Durante la quindicesima edizione di Orticolario (evento culturale che si é tenuto a Villa Erba, sul Lago di Como) grandi protagoniste sono state le piante alimurgiche. Nome sconosciuto e misterioso, il termine “alimurgia” deriva dal latino “alimenta urgentia “(“alimenti in caso di necessità”) e l’arte di raccogliere e consumare queste erbe spontanee è stata studiata ufficialmente nel XVIII secolo dal medico e naturalista Giovanni Targioni Tozzetti nel suo trattato.
La loro conoscenza si traduce nella capacità di distinguere le specie e nel saperne individuare le parti commestibili, fa parte di un sapere da salvaguardare. Foglie, radici, bulbi, bacche, germogli e cortecce di tali piante hanno definito l’alimentazione originaria su cui si sono fondate le civiltà e rappresentano un legame antico fra l’uomo e la natura, oltre a essere considerate un prezioso patrimonio per l’ecosistema. Ce ne parla Marco Gramaglia (quarta generazioni di vivaisti a Collegno, guida esperta durante una passeggiata tra i boschi durante Orticolario) “Sono piante che si possono mangiare. Sono centinaia e commestibili, ma non è semplicissimo individuarle, tanto più che sono che hanno comportamenti diversi in base alle stagioni e nell’anno cambiano forme e fioriture. Tutte hanno proprietà importanti e specifiche”

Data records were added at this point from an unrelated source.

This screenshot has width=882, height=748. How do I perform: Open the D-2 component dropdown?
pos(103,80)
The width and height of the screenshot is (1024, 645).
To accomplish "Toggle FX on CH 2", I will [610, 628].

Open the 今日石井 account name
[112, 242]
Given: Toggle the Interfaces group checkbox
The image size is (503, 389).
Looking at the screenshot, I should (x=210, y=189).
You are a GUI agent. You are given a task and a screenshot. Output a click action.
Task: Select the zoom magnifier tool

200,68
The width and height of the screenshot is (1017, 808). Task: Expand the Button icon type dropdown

Per facilitare la digestione, con effetti depurativi, c’è il soffione, che tutti conosciamo e fa parte della tradizione del nord Italia. A parte le classiche come la borragine che hanno sempre grande spazio nei nostri piatti, oggi c’è grande attenzione anche per la piantaggine che la si utilizza molto nelle insalate e nei ripieni e ha un gusto leggermente amarognolo. Ma la faccenda si complica con l’etnobotanica, perché esistono rapporti diversi tra le diverse etnie e le diverse piante: non è detto che quello che consuma una popolazione venga consumato da un’altra. Ogni parte del mondo ha le sue preferenze e le sue tradizioni.

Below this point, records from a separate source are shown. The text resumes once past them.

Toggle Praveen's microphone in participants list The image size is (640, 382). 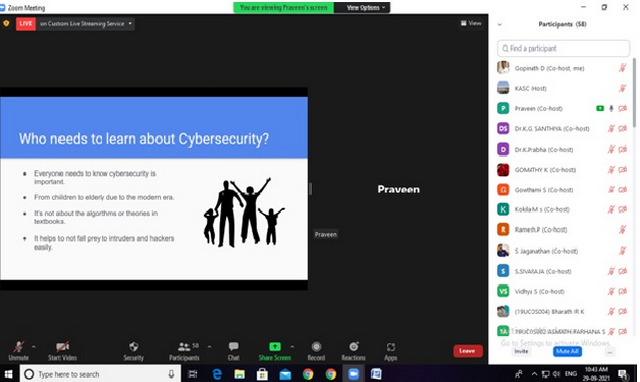coord(611,109)
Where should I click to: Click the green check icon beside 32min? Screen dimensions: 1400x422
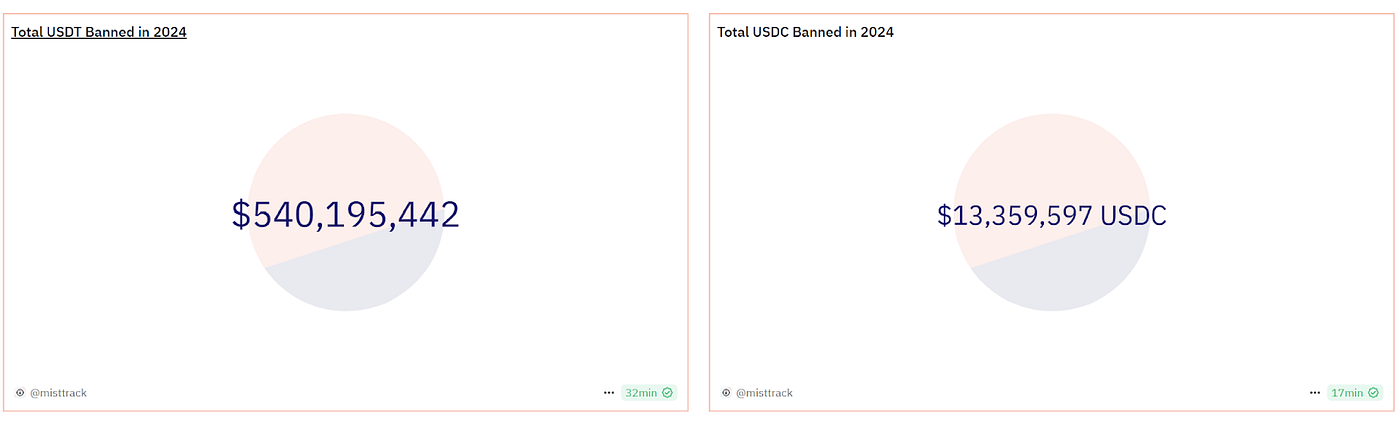pos(667,393)
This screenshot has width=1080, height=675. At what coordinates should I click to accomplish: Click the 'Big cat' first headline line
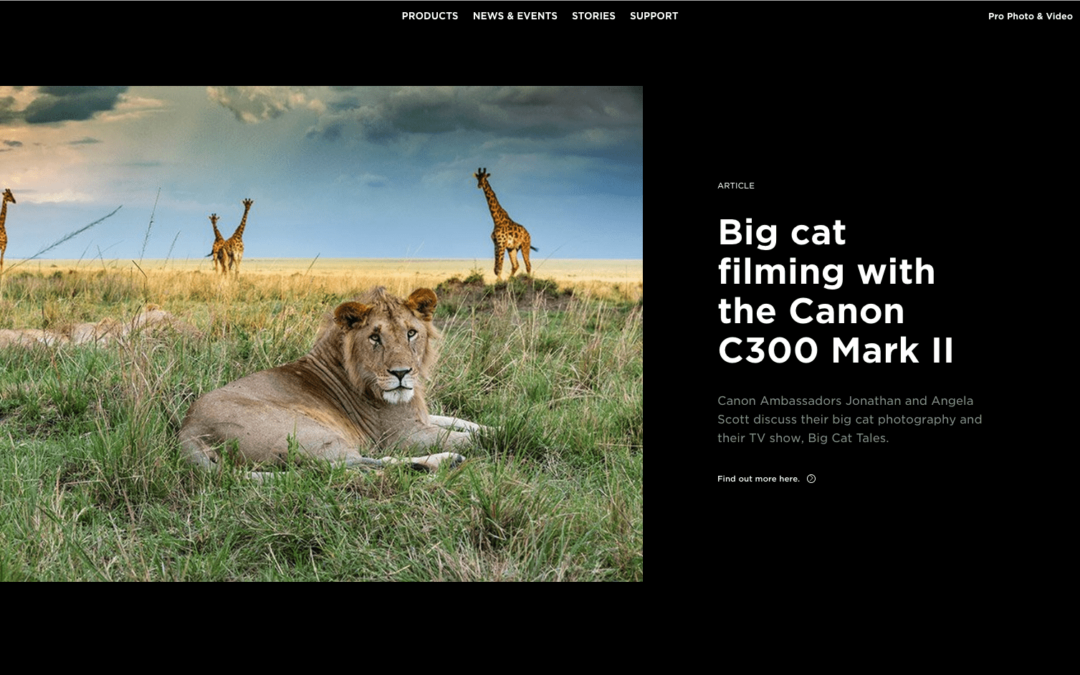click(x=782, y=232)
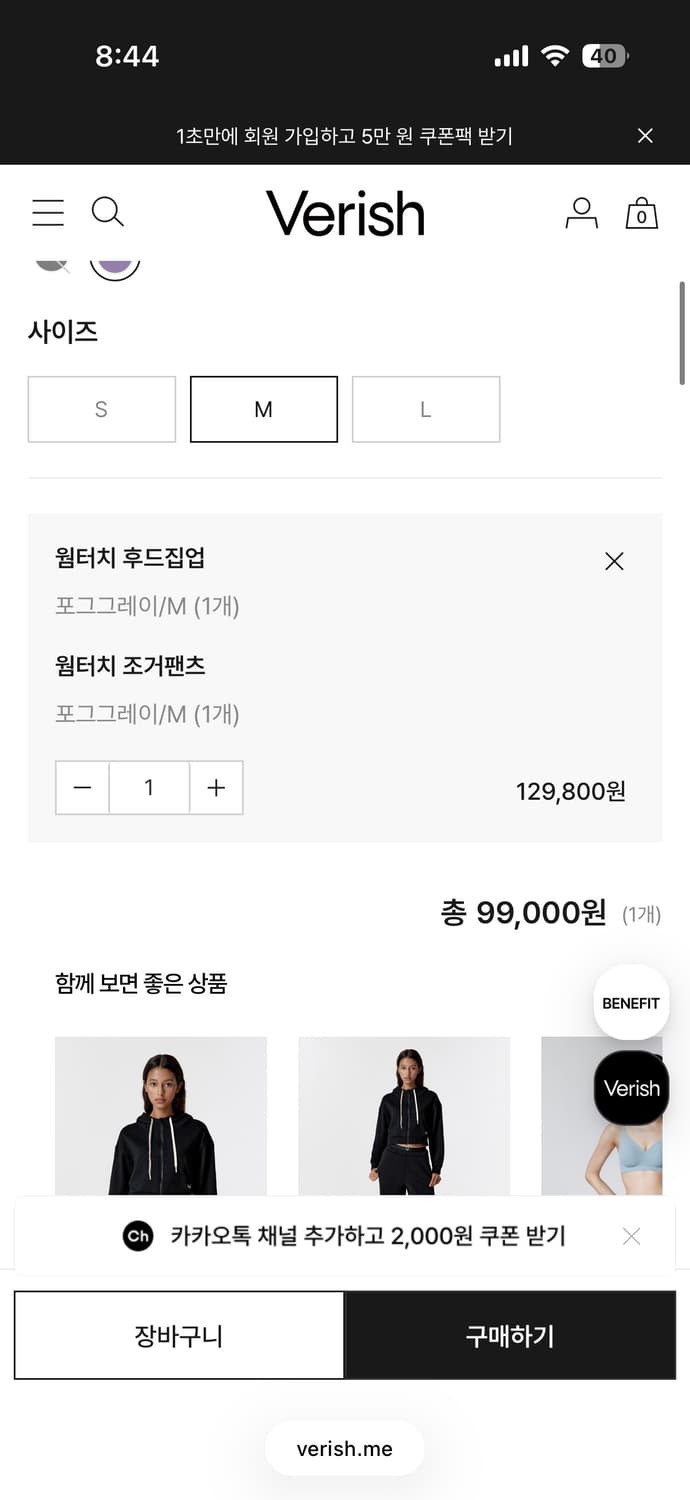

Importante la conoscenza perché senza non c’è modo per riconoscerle. La tossicità non è legata ad aspetti estetici né c’è una colorazione che caratterizza inequivocabilmente le piante velenose. Ci sono alcune specie altamente tossiche che, per esempio, sono pressoché identiche al prezzemolo, che invece usiamo tutti nelle nostre cucine. Il sistema migliore è andare alla ricerca insieme a qualcuno che le conosce, magari sfogliare un buon libro, considerando però che le piante cambiano aspetto di stagione in stagione e bisogna stare attenti ad affidarsi troppo alle immagini che si vedono. Detto questo, sono facili da riconoscere il trifoglio, l’ortica, il soffione e l’amaranto: con quelle si va sul sicuro.

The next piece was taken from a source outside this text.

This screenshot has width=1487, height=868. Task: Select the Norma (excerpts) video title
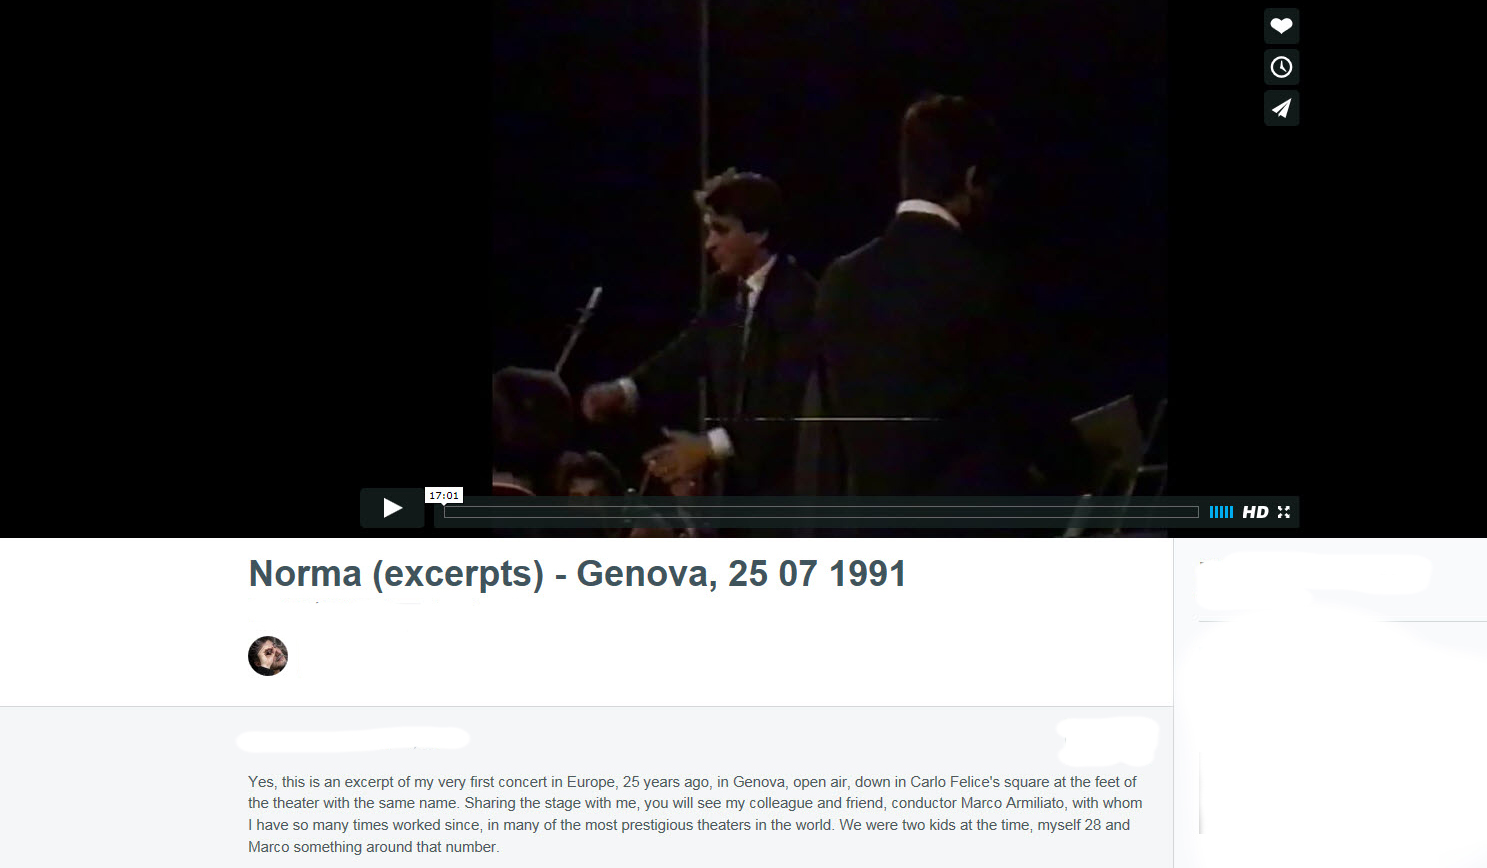577,574
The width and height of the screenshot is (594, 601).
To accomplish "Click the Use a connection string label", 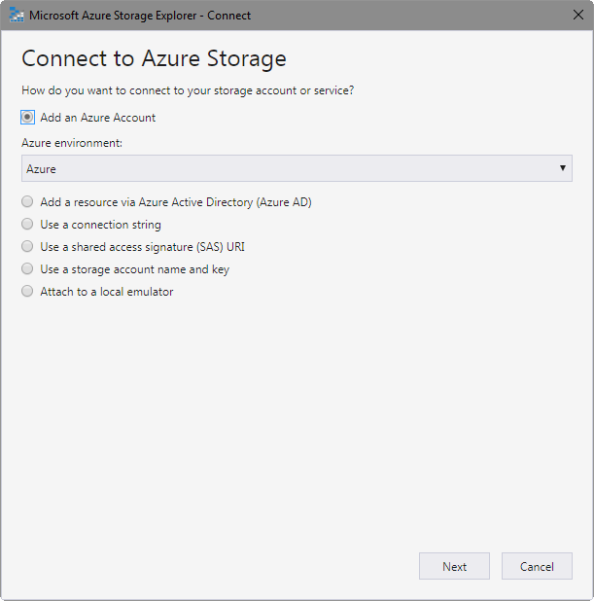I will pos(100,225).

Quest’anno filo conduttore di Orticolario è stato il tema dell’Eden: un giardino primordiale e selvatico, a bassa manutenzione e ricco di biodiversità, che trascende la comune idea di perfezione; un luogo dove la natura non può essere incasellata e controllata. È un invito a guardare ciò che ci circonda con un nuovo senso di meraviglia. Al centro di questa dimensione selvatica, appunto le preziose piante alimurgiche.